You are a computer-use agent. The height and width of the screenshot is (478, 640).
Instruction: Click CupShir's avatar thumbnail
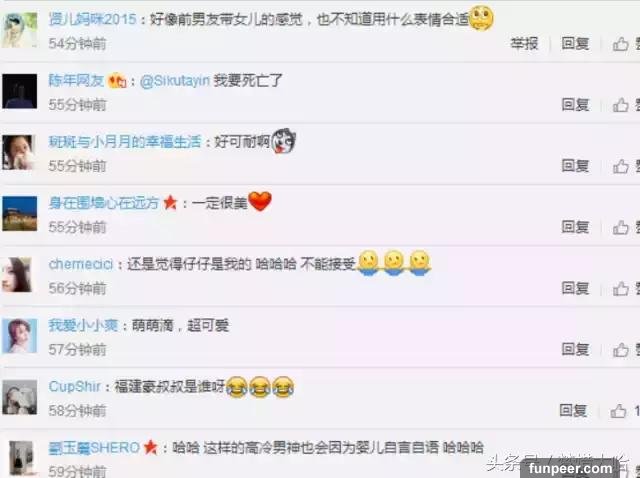(20, 397)
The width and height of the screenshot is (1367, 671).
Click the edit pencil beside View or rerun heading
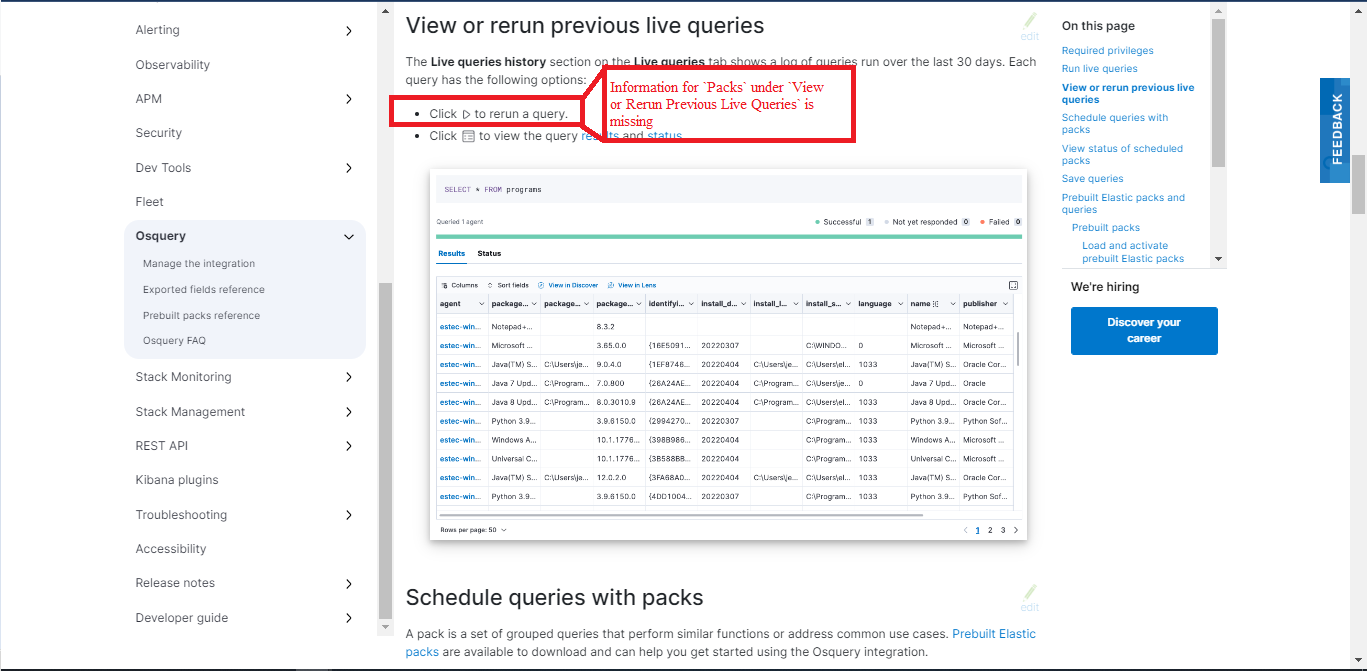(1028, 24)
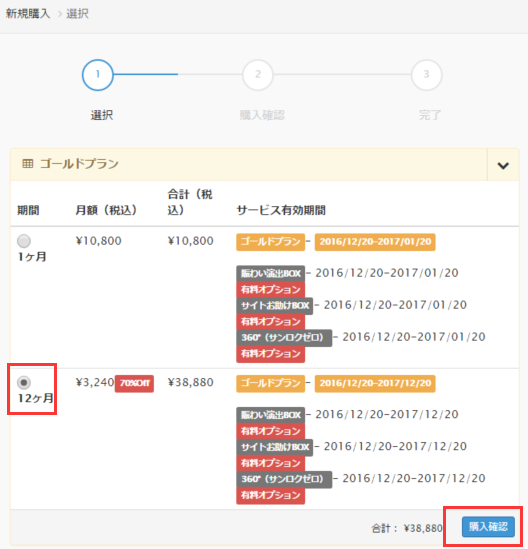Select the 12ヶ月 period radio button
The height and width of the screenshot is (549, 528).
(24, 382)
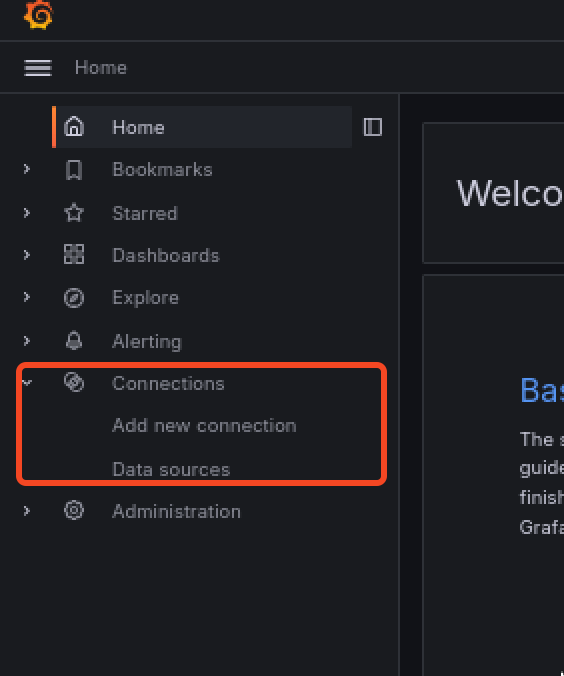Click the Grafana logo icon
The width and height of the screenshot is (564, 676).
pos(38,15)
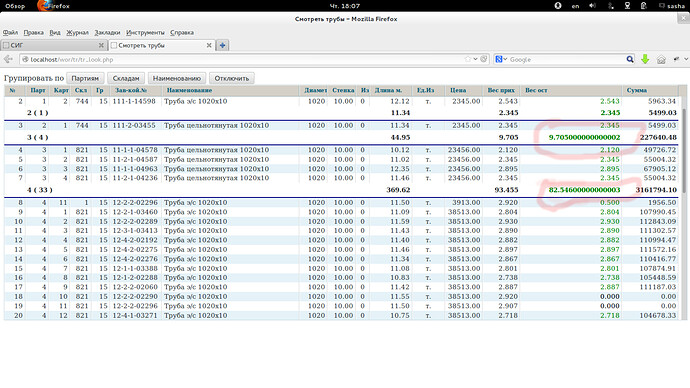Click the Bluetooth icon in top panel
The height and width of the screenshot is (388, 690).
610,6

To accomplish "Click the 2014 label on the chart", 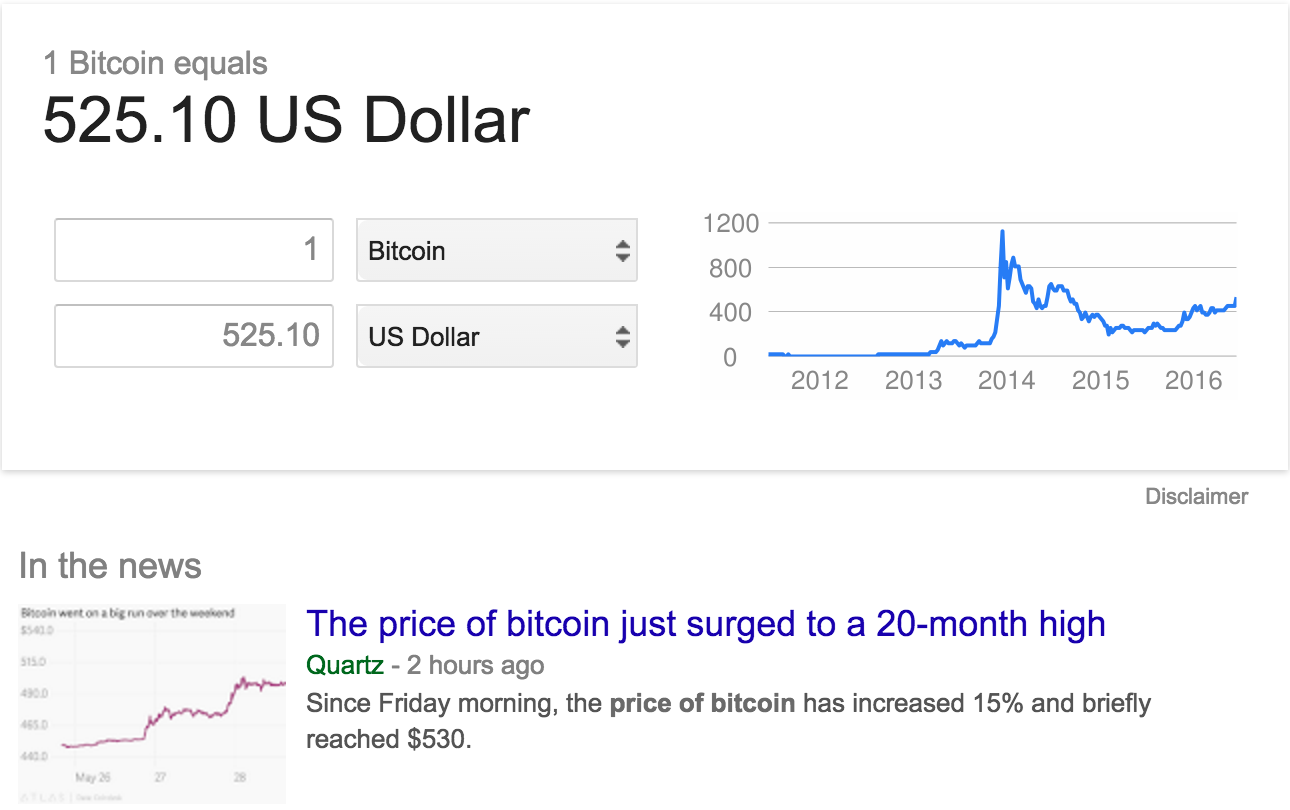I will tap(1007, 380).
++++++
Work to be completed.
Output the lines of the data exactly, starting at the first and ending with the line that has "The width and height of the screenshot is (1367, 671).". Pictures are not part of it.

Your response.
You are a computer-use agent. The height and width of the screenshot is (478, 640).
Instruction: Click CupShir's avatar thumbnail
(20, 397)
The width and height of the screenshot is (1367, 671).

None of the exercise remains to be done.